GP23A-1295
New archeointensity data from Novgorod (North-Western Russia) from between c. 1100 and 1550 AD

Tuesday, 15 December 2015
Poster Hall (Moscone South)
Natalia Salnaia, Institute of Physics of the Earth RAS, Moscow, Russia, Yves Gallet, CNRS, Paris Cedex 16, France, Agnes Genevey, CNRS / Université Pierre et Marie Curie, Laboratoire d'Archéologie Moléculaire et Structurale, UMR 8220, Paris, France and Ilya Antipov, Saint Petersburg State University, Saint Petersburg, Russia
Abstract:
We recently sampled fired-clay bricks from old buildings, essentially churches, at Novgorod in North-Western Russia for archeointensity analysis. Novgorod is one of the oldest Russian cities, which was particularly prosperous during the first half of the second millennium AD. Thanks to excavations conducted over the past few years, we have been able to collect a series of eight groups of baked brick fragments dated to between the beginning of the 12th century and the middle of the 16th century AD. Historical and archeological constraints allow a dating precision of better than 10 years. Rock magnetic analyses indicate that the magnetization of the fragments is mainly carried by (titano)magnetite together with a variable fraction of hematite.
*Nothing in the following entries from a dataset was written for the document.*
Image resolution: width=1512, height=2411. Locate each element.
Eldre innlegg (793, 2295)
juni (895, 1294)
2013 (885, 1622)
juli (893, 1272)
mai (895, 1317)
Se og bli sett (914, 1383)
Archeointensity measurements were performed using the experimental protocol developed for the Triaxe magnetometer. These experiments include an analysis of the cooling rate effect on the studied fragments. We determine several group-mean intensity values that will be presented in light of the archeointensity data already obtained from Western and Eastern Europe and of the available global and regional archeomagnetic field models.